What is needed here is a verbatim copy of the records that follow.

Collected data entries:
──────────────────────────────

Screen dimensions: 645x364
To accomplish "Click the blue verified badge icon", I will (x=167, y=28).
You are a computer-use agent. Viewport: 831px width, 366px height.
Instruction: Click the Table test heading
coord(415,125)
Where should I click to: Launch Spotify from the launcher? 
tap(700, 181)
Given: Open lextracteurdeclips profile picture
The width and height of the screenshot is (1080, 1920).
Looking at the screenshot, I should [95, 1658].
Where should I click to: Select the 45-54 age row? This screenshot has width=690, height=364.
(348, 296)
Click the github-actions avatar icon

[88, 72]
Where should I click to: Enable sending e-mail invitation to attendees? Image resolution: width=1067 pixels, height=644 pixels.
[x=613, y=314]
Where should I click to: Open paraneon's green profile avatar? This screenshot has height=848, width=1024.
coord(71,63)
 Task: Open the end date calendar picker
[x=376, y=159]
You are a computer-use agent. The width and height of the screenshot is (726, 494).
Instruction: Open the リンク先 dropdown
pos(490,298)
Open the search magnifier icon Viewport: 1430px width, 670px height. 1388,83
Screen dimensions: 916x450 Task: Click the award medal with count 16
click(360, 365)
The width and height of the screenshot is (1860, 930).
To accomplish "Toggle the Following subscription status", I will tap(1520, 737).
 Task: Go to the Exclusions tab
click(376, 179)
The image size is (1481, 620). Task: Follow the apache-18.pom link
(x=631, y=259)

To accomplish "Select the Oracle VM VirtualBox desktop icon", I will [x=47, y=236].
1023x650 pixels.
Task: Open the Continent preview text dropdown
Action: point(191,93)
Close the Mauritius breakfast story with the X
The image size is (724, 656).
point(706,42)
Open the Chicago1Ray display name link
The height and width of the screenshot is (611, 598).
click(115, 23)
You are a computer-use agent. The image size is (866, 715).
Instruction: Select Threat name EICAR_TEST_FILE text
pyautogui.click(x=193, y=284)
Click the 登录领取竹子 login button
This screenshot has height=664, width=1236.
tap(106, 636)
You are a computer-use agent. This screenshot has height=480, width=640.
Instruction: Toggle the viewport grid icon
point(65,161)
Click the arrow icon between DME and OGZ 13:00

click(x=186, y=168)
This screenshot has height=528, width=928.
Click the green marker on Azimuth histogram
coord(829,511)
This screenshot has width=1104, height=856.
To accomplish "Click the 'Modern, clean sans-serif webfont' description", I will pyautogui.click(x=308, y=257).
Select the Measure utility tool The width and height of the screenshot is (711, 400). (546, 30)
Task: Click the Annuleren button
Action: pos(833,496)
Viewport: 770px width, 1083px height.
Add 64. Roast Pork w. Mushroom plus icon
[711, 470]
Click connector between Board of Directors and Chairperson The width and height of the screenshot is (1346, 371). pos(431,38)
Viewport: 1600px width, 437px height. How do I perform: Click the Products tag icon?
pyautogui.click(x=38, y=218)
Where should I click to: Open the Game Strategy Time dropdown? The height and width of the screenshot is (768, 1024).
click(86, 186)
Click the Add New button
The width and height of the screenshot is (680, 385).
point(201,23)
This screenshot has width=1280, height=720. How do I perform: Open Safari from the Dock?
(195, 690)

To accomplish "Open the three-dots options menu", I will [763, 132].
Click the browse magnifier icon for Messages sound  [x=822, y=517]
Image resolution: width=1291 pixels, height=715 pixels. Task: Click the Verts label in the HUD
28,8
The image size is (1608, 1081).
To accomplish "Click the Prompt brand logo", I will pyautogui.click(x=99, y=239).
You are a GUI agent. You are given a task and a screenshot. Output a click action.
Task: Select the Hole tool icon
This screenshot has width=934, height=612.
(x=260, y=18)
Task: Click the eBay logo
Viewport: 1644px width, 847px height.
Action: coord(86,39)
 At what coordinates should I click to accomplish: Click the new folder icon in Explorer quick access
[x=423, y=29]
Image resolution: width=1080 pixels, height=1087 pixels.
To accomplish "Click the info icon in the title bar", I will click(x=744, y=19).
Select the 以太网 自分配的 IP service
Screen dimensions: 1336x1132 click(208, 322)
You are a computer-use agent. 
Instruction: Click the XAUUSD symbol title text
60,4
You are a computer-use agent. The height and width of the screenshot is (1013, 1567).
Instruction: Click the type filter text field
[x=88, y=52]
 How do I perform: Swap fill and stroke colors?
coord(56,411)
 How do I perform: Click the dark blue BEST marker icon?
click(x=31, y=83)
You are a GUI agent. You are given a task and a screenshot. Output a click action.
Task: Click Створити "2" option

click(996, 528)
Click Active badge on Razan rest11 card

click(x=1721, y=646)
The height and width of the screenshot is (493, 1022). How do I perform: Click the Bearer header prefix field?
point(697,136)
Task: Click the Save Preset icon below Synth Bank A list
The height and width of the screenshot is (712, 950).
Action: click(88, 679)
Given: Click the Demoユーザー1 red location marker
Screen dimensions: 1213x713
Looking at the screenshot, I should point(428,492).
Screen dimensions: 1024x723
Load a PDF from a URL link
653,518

──────────────────────────────

» Result:
Screen dimensions: 645x364
To accomplish "Click the blue verified badge icon", I will (x=167, y=28).
You are a computer-use agent. Viewport: 831px width, 366px height.
Instruction: Click the Table test heading
coord(415,125)
Where should I click to: Launch Spotify from the launcher? 
tap(700, 181)
Given: Open lextracteurdeclips profile picture
The width and height of the screenshot is (1080, 1920).
Looking at the screenshot, I should [95, 1658].
Where should I click to: Select the 45-54 age row? This screenshot has width=690, height=364.
(348, 296)
Click the github-actions avatar icon

[88, 72]
Where should I click to: Enable sending e-mail invitation to attendees? Image resolution: width=1067 pixels, height=644 pixels.
[x=613, y=314]
Where should I click to: Open paraneon's green profile avatar? This screenshot has height=848, width=1024.
coord(71,63)
 Task: Open the end date calendar picker
[x=376, y=159]
You are a computer-use agent. The width and height of the screenshot is (726, 494).
Instruction: Open the リンク先 dropdown
pos(490,298)
Open the search magnifier icon Viewport: 1430px width, 670px height. 1388,83
Screen dimensions: 916x450 Task: Click the award medal with count 16
click(360, 365)
The width and height of the screenshot is (1860, 930).
To accomplish "Toggle the Following subscription status", I will tap(1520, 737).
 Task: Go to the Exclusions tab
click(376, 179)
The image size is (1481, 620). Task: Follow the apache-18.pom link
(x=631, y=259)

To accomplish "Select the Oracle VM VirtualBox desktop icon", I will [x=47, y=236].
1023x650 pixels.
Task: Open the Continent preview text dropdown
Action: point(191,93)
Close the Mauritius breakfast story with the X
The image size is (724, 656).
point(706,42)
Open the Chicago1Ray display name link
The height and width of the screenshot is (611, 598).
click(115, 23)
You are a computer-use agent. The image size is (866, 715).
Instruction: Select Threat name EICAR_TEST_FILE text
pyautogui.click(x=193, y=284)
Click the 登录领取竹子 login button
This screenshot has height=664, width=1236.
tap(106, 636)
You are a computer-use agent. This screenshot has height=480, width=640.
Instruction: Toggle the viewport grid icon
point(65,161)
Click the arrow icon between DME and OGZ 13:00

click(x=186, y=168)
This screenshot has height=528, width=928.
Click the green marker on Azimuth histogram
coord(829,511)
This screenshot has width=1104, height=856.
To accomplish "Click the 'Modern, clean sans-serif webfont' description", I will pyautogui.click(x=308, y=257).
Select the Measure utility tool The width and height of the screenshot is (711, 400). (546, 30)
Task: Click the Annuleren button
Action: pos(833,496)
Viewport: 770px width, 1083px height.
Add 64. Roast Pork w. Mushroom plus icon
[711, 470]
Click connector between Board of Directors and Chairperson The width and height of the screenshot is (1346, 371). pos(431,38)
Viewport: 1600px width, 437px height. How do I perform: Click the Products tag icon?
pyautogui.click(x=38, y=218)
Where should I click to: Open the Game Strategy Time dropdown? The height and width of the screenshot is (768, 1024).
click(86, 186)
Click the Add New button
The width and height of the screenshot is (680, 385).
point(201,23)
This screenshot has width=1280, height=720. How do I perform: Open Safari from the Dock?
(195, 690)

To accomplish "Open the three-dots options menu", I will [763, 132].
Click the browse magnifier icon for Messages sound  [x=822, y=517]
Image resolution: width=1291 pixels, height=715 pixels. Task: Click the Verts label in the HUD
28,8
The image size is (1608, 1081).
To accomplish "Click the Prompt brand logo", I will pyautogui.click(x=99, y=239).
You are a GUI agent. You are given a task and a screenshot. Output a click action.
Task: Select the Hole tool icon
This screenshot has width=934, height=612.
(x=260, y=18)
Task: Click the eBay logo
Viewport: 1644px width, 847px height.
Action: coord(86,39)
 At what coordinates should I click to accomplish: Click the new folder icon in Explorer quick access
[x=423, y=29]
Image resolution: width=1080 pixels, height=1087 pixels.
To accomplish "Click the info icon in the title bar", I will click(x=744, y=19).
Select the 以太网 自分配的 IP service
Screen dimensions: 1336x1132 click(208, 322)
You are a computer-use agent. 
Instruction: Click the XAUUSD symbol title text
60,4
You are a computer-use agent. The height and width of the screenshot is (1013, 1567).
Instruction: Click the type filter text field
[x=88, y=52]
 How do I perform: Swap fill and stroke colors?
coord(56,411)
 How do I perform: Click the dark blue BEST marker icon?
click(x=31, y=83)
You are a GUI agent. You are given a task and a screenshot. Output a click action.
Task: Click Створити "2" option

click(996, 528)
Click Active badge on Razan rest11 card

click(x=1721, y=646)
The height and width of the screenshot is (493, 1022). How do I perform: Click the Bearer header prefix field?
point(697,136)
Task: Click the Save Preset icon below Synth Bank A list
The height and width of the screenshot is (712, 950).
Action: click(88, 679)
Given: Click the Demoユーザー1 red location marker
Screen dimensions: 1213x713
Looking at the screenshot, I should point(428,492).
Screen dimensions: 1024x723
Load a PDF from a URL link
653,518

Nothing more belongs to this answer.